Reproduce each of the following lines verbatim, in the same order and without any alteration.

+++ PROVIDED DATA +++

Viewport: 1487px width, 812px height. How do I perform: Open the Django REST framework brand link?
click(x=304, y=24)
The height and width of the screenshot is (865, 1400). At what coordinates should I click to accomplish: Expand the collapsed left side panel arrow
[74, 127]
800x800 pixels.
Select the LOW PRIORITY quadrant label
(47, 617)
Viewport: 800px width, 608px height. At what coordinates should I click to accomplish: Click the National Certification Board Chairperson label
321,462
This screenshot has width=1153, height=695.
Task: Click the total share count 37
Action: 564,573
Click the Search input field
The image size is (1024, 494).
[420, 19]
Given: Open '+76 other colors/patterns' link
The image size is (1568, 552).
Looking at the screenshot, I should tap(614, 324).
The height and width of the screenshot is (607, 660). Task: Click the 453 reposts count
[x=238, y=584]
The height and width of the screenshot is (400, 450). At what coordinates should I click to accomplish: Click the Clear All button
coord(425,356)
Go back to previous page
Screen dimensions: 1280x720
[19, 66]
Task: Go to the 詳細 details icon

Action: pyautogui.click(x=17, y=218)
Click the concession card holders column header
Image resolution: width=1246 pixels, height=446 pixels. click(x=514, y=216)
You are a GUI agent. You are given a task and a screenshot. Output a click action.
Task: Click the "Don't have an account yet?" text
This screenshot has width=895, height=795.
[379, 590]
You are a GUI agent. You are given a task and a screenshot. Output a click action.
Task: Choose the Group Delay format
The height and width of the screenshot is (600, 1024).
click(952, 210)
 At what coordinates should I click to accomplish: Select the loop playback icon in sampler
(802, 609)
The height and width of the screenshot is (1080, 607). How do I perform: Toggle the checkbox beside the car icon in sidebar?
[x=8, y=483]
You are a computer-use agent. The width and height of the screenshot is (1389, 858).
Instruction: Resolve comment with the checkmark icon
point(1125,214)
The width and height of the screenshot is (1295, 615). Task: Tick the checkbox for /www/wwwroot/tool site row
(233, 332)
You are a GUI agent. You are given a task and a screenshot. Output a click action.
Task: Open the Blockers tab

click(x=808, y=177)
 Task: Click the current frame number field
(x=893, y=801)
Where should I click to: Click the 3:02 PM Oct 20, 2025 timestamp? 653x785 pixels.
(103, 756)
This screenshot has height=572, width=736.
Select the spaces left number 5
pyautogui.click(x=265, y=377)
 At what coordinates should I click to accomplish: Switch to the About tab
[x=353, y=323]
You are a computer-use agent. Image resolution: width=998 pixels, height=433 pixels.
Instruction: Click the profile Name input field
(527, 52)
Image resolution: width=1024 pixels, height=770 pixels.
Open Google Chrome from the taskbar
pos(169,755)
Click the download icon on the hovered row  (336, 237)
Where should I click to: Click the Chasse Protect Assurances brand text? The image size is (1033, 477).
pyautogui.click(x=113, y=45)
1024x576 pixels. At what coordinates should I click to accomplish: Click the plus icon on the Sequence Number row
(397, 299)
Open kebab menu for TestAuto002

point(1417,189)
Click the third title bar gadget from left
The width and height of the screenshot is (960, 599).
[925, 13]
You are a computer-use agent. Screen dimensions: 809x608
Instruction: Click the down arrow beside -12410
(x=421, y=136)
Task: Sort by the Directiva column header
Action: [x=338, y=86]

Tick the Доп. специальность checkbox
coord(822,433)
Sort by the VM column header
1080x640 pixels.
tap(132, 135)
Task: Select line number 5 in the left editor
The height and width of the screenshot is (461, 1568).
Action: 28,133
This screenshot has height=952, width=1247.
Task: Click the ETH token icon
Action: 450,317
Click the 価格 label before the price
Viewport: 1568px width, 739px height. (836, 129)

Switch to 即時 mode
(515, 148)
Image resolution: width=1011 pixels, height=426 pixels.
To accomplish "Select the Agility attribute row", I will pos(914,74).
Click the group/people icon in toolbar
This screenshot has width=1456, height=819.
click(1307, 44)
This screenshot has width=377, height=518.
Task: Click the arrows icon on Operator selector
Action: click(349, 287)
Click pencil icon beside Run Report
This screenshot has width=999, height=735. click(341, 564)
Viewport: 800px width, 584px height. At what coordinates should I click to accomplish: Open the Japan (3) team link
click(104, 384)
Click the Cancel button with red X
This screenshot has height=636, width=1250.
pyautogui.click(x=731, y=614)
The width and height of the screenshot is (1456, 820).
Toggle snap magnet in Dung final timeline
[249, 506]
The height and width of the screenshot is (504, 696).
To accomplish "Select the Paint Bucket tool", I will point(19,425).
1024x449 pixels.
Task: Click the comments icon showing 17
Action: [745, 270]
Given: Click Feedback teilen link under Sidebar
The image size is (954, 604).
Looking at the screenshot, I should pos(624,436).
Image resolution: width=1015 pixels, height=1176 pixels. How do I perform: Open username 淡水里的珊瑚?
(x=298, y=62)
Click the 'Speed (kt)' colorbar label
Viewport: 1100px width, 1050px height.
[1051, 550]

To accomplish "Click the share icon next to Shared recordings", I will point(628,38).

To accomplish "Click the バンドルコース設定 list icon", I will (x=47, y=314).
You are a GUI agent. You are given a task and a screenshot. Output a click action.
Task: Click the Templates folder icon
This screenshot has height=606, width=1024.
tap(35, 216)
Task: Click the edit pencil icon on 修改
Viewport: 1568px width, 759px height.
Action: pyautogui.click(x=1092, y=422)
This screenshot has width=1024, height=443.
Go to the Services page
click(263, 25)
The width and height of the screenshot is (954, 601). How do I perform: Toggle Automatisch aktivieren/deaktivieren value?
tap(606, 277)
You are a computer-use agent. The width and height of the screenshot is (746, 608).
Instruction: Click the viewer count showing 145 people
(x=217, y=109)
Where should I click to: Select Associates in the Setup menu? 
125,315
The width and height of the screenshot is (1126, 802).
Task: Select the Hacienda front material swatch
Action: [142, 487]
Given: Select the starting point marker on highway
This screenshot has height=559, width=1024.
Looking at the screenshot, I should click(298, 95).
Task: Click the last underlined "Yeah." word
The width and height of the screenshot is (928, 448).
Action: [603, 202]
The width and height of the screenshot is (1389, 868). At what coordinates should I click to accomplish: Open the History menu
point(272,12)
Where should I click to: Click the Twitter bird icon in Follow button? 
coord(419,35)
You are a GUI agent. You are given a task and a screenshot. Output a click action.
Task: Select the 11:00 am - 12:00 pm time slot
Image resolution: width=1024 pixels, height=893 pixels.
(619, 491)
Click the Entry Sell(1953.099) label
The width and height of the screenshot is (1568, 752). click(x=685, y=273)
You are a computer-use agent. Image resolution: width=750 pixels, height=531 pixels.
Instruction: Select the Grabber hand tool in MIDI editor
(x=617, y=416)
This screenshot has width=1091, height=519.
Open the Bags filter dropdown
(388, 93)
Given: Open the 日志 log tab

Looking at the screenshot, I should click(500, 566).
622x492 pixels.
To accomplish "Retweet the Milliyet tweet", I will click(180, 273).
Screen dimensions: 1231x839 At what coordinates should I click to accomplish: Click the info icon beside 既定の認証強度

+++

● **TASK SOLUTION**:
Viewport: 1487px width, 812px height. How do I perform: Open the Django REST framework brand link?
click(x=304, y=24)
The height and width of the screenshot is (865, 1400). At what coordinates should I click to accomplish: Expand the collapsed left side panel arrow
[74, 127]
800x800 pixels.
Select the LOW PRIORITY quadrant label
(47, 617)
Viewport: 800px width, 608px height. At what coordinates should I click to accomplish: Click the National Certification Board Chairperson label
321,462
This screenshot has width=1153, height=695.
Task: Click the total share count 37
Action: 564,573
Click the Search input field
The image size is (1024, 494).
[420, 19]
Given: Open '+76 other colors/patterns' link
The image size is (1568, 552).
Looking at the screenshot, I should tap(614, 324).
The height and width of the screenshot is (607, 660). Task: Click the 453 reposts count
[x=238, y=584]
The height and width of the screenshot is (400, 450). At what coordinates should I click to accomplish: Click the Clear All button
coord(425,356)
Go back to previous page
Screen dimensions: 1280x720
[19, 66]
Task: Go to the 詳細 details icon

Action: pyautogui.click(x=17, y=218)
Click the concession card holders column header
Image resolution: width=1246 pixels, height=446 pixels. click(x=514, y=216)
You are a GUI agent. You are given a task and a screenshot. Output a click action.
Task: Click the "Don't have an account yet?" text
This screenshot has width=895, height=795.
[379, 590]
You are a GUI agent. You are given a task and a screenshot. Output a click action.
Task: Choose the Group Delay format
The height and width of the screenshot is (600, 1024).
click(952, 210)
 At what coordinates should I click to accomplish: Select the loop playback icon in sampler
(802, 609)
The height and width of the screenshot is (1080, 607). How do I perform: Toggle the checkbox beside the car icon in sidebar?
[x=8, y=483]
You are a computer-use agent. The width and height of the screenshot is (1389, 858).
Instruction: Resolve comment with the checkmark icon
point(1125,214)
The width and height of the screenshot is (1295, 615). Task: Tick the checkbox for /www/wwwroot/tool site row
(233, 332)
You are a GUI agent. You are given a task and a screenshot. Output a click action.
Task: Open the Blockers tab

click(x=808, y=177)
 Task: Click the current frame number field
(x=893, y=801)
Where should I click to: Click the 3:02 PM Oct 20, 2025 timestamp? 653x785 pixels.
(103, 756)
This screenshot has height=572, width=736.
Select the spaces left number 5
pyautogui.click(x=265, y=377)
 At what coordinates should I click to accomplish: Switch to the About tab
[x=353, y=323]
You are a computer-use agent. Image resolution: width=998 pixels, height=433 pixels.
Instruction: Click the profile Name input field
(527, 52)
Image resolution: width=1024 pixels, height=770 pixels.
Open Google Chrome from the taskbar
pos(169,755)
Click the download icon on the hovered row  (336, 237)
Where should I click to: Click the Chasse Protect Assurances brand text? The image size is (1033, 477).
pyautogui.click(x=113, y=45)
1024x576 pixels. At what coordinates should I click to accomplish: Click the plus icon on the Sequence Number row
(397, 299)
Open kebab menu for TestAuto002

point(1417,189)
Click the third title bar gadget from left
The width and height of the screenshot is (960, 599).
[925, 13]
You are a computer-use agent. Screen dimensions: 809x608
Instruction: Click the down arrow beside -12410
(x=421, y=136)
Task: Sort by the Directiva column header
Action: [x=338, y=86]

Tick the Доп. специальность checkbox
coord(822,433)
Sort by the VM column header
1080x640 pixels.
tap(132, 135)
Task: Select line number 5 in the left editor
The height and width of the screenshot is (461, 1568).
Action: 28,133
This screenshot has height=952, width=1247.
Task: Click the ETH token icon
Action: 450,317
Click the 価格 label before the price
Viewport: 1568px width, 739px height. (836, 129)

Switch to 即時 mode
(515, 148)
Image resolution: width=1011 pixels, height=426 pixels.
To accomplish "Select the Agility attribute row", I will pos(914,74).
Click the group/people icon in toolbar
This screenshot has width=1456, height=819.
click(1307, 44)
This screenshot has width=377, height=518.
Task: Click the arrows icon on Operator selector
Action: click(349, 287)
Click pencil icon beside Run Report
This screenshot has width=999, height=735. click(341, 564)
Viewport: 800px width, 584px height. At what coordinates should I click to accomplish: Open the Japan (3) team link
click(104, 384)
Click the Cancel button with red X
This screenshot has height=636, width=1250.
pyautogui.click(x=731, y=614)
The width and height of the screenshot is (1456, 820).
Toggle snap magnet in Dung final timeline
[249, 506]
The height and width of the screenshot is (504, 696).
To accomplish "Select the Paint Bucket tool", I will point(19,425).
1024x449 pixels.
Task: Click the comments icon showing 17
Action: [745, 270]
Given: Click Feedback teilen link under Sidebar
The image size is (954, 604).
Looking at the screenshot, I should pos(624,436).
Image resolution: width=1015 pixels, height=1176 pixels. How do I perform: Open username 淡水里的珊瑚?
(x=298, y=62)
Click the 'Speed (kt)' colorbar label
Viewport: 1100px width, 1050px height.
[1051, 550]

To accomplish "Click the share icon next to Shared recordings", I will point(628,38).

To accomplish "Click the バンドルコース設定 list icon", I will (x=47, y=314).
You are a GUI agent. You are given a task and a screenshot. Output a click action.
Task: Click the Templates folder icon
This screenshot has height=606, width=1024.
tap(35, 216)
Task: Click the edit pencil icon on 修改
Viewport: 1568px width, 759px height.
Action: pyautogui.click(x=1092, y=422)
This screenshot has width=1024, height=443.
Go to the Services page
click(263, 25)
The width and height of the screenshot is (954, 601). How do I perform: Toggle Automatisch aktivieren/deaktivieren value?
tap(606, 277)
You are a computer-use agent. The width and height of the screenshot is (746, 608).
Instruction: Click the viewer count showing 145 people
(x=217, y=109)
Where should I click to: Select Associates in the Setup menu? 
125,315
The width and height of the screenshot is (1126, 802).
Task: Select the Hacienda front material swatch
Action: [142, 487]
Given: Select the starting point marker on highway
This screenshot has height=559, width=1024.
Looking at the screenshot, I should click(298, 95).
Task: Click the last underlined "Yeah." word
The width and height of the screenshot is (928, 448).
Action: [603, 202]
The width and height of the screenshot is (1389, 868). At what coordinates should I click to accomplish: Open the History menu
point(272,12)
Where should I click to: Click the Twitter bird icon in Follow button? 
coord(419,35)
You are a GUI agent. You are given a task and a screenshot. Output a click action.
Task: Select the 11:00 am - 12:00 pm time slot
Image resolution: width=1024 pixels, height=893 pixels.
(619, 491)
Click the Entry Sell(1953.099) label
The width and height of the screenshot is (1568, 752). click(x=685, y=273)
You are a computer-use agent. Image resolution: width=750 pixels, height=531 pixels.
Instruction: Select the Grabber hand tool in MIDI editor
(x=617, y=416)
This screenshot has width=1091, height=519.
Open the Bags filter dropdown
(388, 93)
Given: Open the 日志 log tab

Looking at the screenshot, I should click(500, 566).
622x492 pixels.
To accomplish "Retweet the Milliyet tweet", I will click(180, 273).
Screen dimensions: 1231x839 At what coordinates should I click to accomplish: Click the info icon beside 既定の認証強度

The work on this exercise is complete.